Diabete di tipo 1: la terapia genica potrebbe essere il futuro?
Pubblicata il 19 gen 2018
La terapia genica potrebbe rappresentare una nuova speranza per i pazienti affetti da diabete di tipo 1. Secondo uno studio americano pubblicato su Cell Stem Cell questo approccio si infatti è mostrato capace di far regredire la malattia in modelli murini.
La terapia genica potrebbe rappresentare una nuova speranza per i pazienti affetti da diabete di tipo 1. Secondo uno studio americano pubblicato su Cell Stem Cell questo approccio si infatti è mostrato capace di far regredire la malattia in modelli murini.
Nella loro ricerca, gli esperti dell’Università di Pittsburgh sono riusciti a modificare alcune cellule del pancreas in modo da renderle capaci di produrre insulina, proteggendole allo stesso tempo dall’attacco del sistema immunitario che si verifica nel diabete di tipo 1.
Nella malattia, infatti, il sistema immunitario attacca e distrugge le cellule beta del pancreas deputate alla secrezione di insulina, innalzando, di conseguenza, i livelli di glucosio nel sangue.
Secondo i ricercatori, una ipotetica terapia sostitutiva delle cellule beta sarebbe probabilmente fallimentare in quanto le nuove cellule potrebbero essere vittime della stessa autoimmunità che ha distrutto le cellule originali.
Proprio per questo motivo, una potenziale soluzione sarebbe quella di riprogrammare altri tipi di cellule in cellule beta funzionali, che da una parte possano produrre insulina, ma dall’altra siano diverse dalle cellule beta originali, in modo da non essere riconosciute e attaccate dal sistema immunitario.
Per dimostrare la fattibilità di questo nuovo approccio, i ricercatori americani hanno progettato un vettore Aav (vettore virale adeno-associato) per trasportare nel pancreas dei topi i geni di due proteine, Pdx1 e MafA, fattori di trascrizione che aiutano nella sintesi e nella secrezione dell’insulina.
L’obiettivo dei ricercatori era quello di creare cellule beta-simili funzionali riprogrammando le cellule alfa pancreatiche (addette normalmente alla produzione di glucagone, antagonista dell’insulina), che sono molto abbondanti e molto simili alle cellule beta.
Gli esperti sono riusciti a riprogrammare le cellule con successo ripristinando i normali livelli di glucosio nel sangue degli animali per circa quattro mesi.
“La terapia genica sembra creare queste nuove cellule produttrici di insulina che sono resistenti a un attacco autoimmune”, spiega l’autore dello studio George Gittes. “Questa resistenza sembra essere dovuta al fatto che queste nuove cellule sono leggermente diverse dalle normali cellule di insulina, ma non così diverse da non funzionare bene”.

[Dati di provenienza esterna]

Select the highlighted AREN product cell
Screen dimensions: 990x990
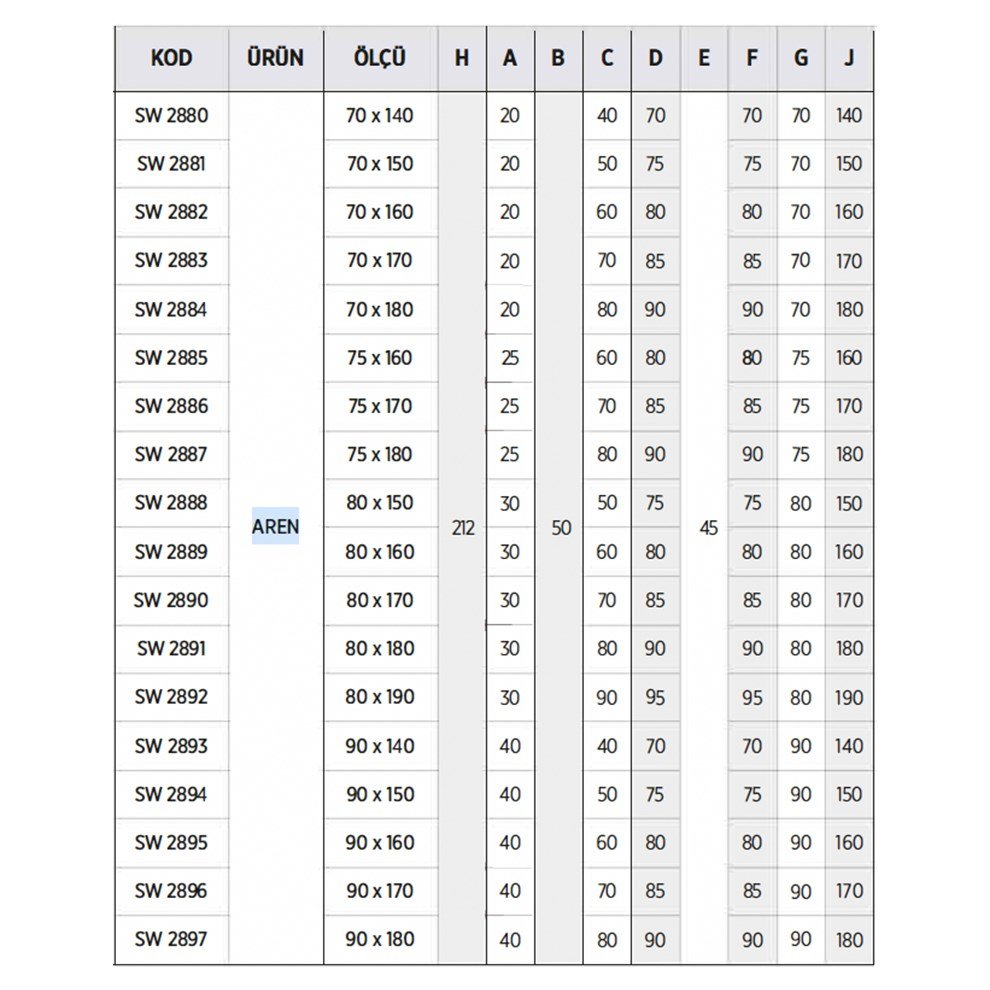(275, 526)
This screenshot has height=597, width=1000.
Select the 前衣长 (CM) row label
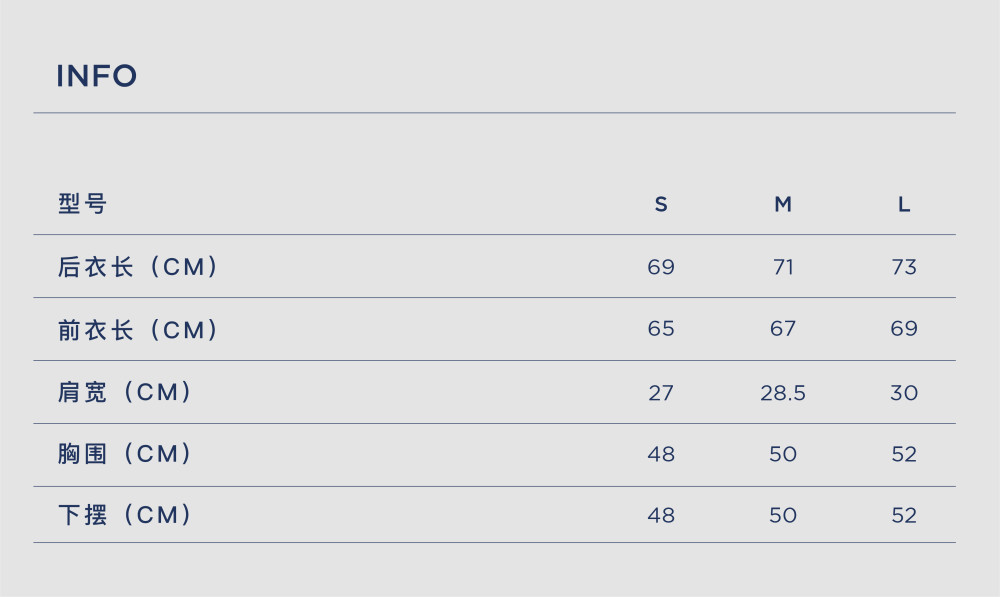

Tuttavia, una delle principali preoccupazioni dei ricercatori è che i topi alla fine dei quattro mesi tornino a essere malati, suggerendo quindi che questo trattamento non possa rappresentare una cura definitiva per la malattia.
“La protezione dal diabete nei topi non è permanente, anche se alcuni studi suggeriscono che i processi nei topi sono molto accelerati e che, quindi, quattro mesi nei topi potrebbero tradursi in diversi anni negli esseri umani”, precisano i ricercatori, sottolineando che sono già state avviate le sperimentazioni di questo nuovo approccio nei primati.
I ricercatori ora stanno testando il trattamento sui primati, in attesa che l’FDA dia loro il via libera per la sperimentazione sull’uomo.
“Trials clinici su malati sia di diabete di tipo 1 dia di tipo 2 sono previsti nell’immediato futuro: il trattamento è sicuro perché il virus che veicola le proteine viene immesso nel pancreas tramite una procedura endoscopica non chirurgica, il che evita di dover prendere immunosoppressori o altre medicine, dato che non c’è rischio di infezioni”.